The survivor escaped from Hickey but turned to heroin, rather than therapy, to deal with the trauma.
“As time went on, I started sniffing dope more and more, just trying to hide my problems,” the survivor told 11 News Investigates.
He’s not the only one
According to Maryland Department of Legislative Services documents obtained by 11 News Investigates, the survivor’s lawsuit is among an estimated 3,500 filed against the state by child sex-abuse survivors. Some claims are against public schools, most involve juvenile detention centers.
The 2023 law opened the door to lawsuits after it eliminated the statute of limitations on filing a claim. A report by the Maryland attorney general exposing widespread wrongdoing within the Archdiocese of Baltimore is credited for the law’s passage.

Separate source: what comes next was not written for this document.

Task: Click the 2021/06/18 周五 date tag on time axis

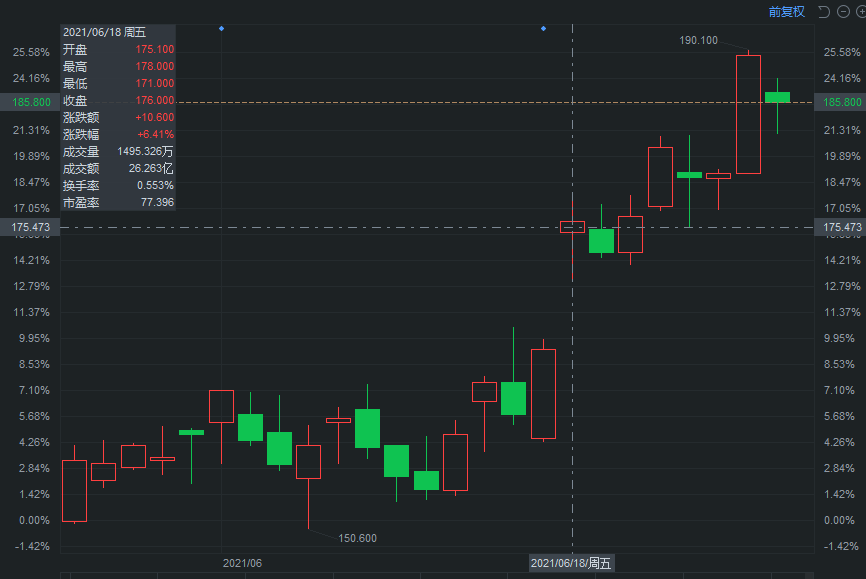Action: (x=571, y=563)
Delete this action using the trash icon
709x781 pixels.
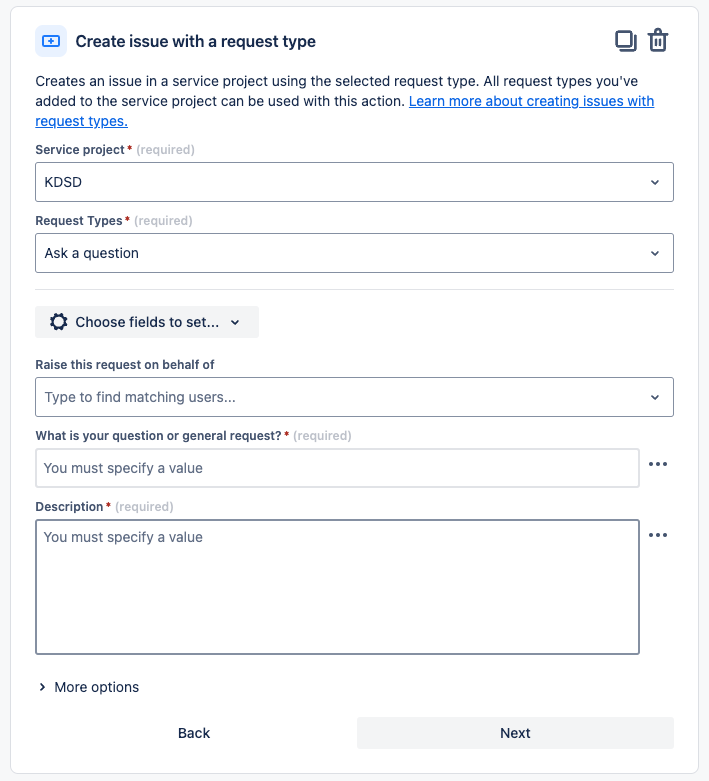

The document indicates the state’s liability is capped at $890,000, which adds up to $3.11 billion.
Bill’s statute of limitations language to be stricken
But things have changed now that the state faces billions in liability claims.
Ironically, the lawmaker who spent a decade trying to eliminate the statute of limitations sponsored a new bill to reinstate it. However, Charles County Delegate C.T. Wilson, D-District 28, said legislative leadership and the Moore administration advised him that the new bill was a “vehicle ” to address the claims.
Wilson said he agreed after having read the bill’s title — but he didn’t read the bill, which includes a new, even stricter statute of limitations.
“It would have been very hypocritical,” Wilson told 11 News Investigates. “I would rather walk away with nothing than to go ahead and reinstitute a timeline.”
House Bill 1378 would have provided 90 days to file a claim, but Wilson said that language is being stricken and replaced by an amendment to create a survivors’ fund.
“We are trying to amend it to create something like a pool of money that is going to be in, and possibly create some regulations for limiting legal fees,” Wilson told 11 News Investigates.
How will the state pay for this?
So far, no revenue source has been identified. State lawmakers are already grappling with a projected $3 billion budget deficit.
“I don’t think we will have specific revenue stream for this, and it will probably impact general funds, but it is part of a settlement negotiation, so we don’t know the full scope of what the cost may end up being,” said Senate President Bill Ferguson, D-District 46.
Public records indicate lawmakers ignored warnings in 2023 when the bill eliminating the statute of limitations was under consideration.
“Your language in the bill that seems to indicate it is a single occurrence, so multiple incidents could be $850,000,” Bill Crest, with the Maryland Association of Boards of Education, said during testimony in February 2023 before the Maryland Senate Judicial Proceedings Committee.
Changes to the bill are expected to be made during a hearing on Feb. 27. WBAL-TV 11 News Investigates reached out to Gov. Wes Moore’s office and Democratic leadership in the General Assembly for comment and will update this report with their responses.
Attorney: 2023 law is a deterrent to abuse
Attorney Jonathan Schochor, who is involved in four separate venues of child sex-abuse claims, told 11 News Investigates that he’s hopeful state lawmakers do not reinstate a time limit to file a lawsuit. He said he believes the current law is a deterrent to abuse.
“Punishing people financially is a way to incentivize them to stop these practices, and that’s our goal,” Schochor told 11 News Investigates.
“There is no money or settlement that will solve that problem of what happened to me as a kid, and so, probably, the rest of my life, I have to live with that,” the child sex-abuse survivor who spoke with 11 News Investigates said.
The survivor said he’s now clean and sober but still struggling to move forward.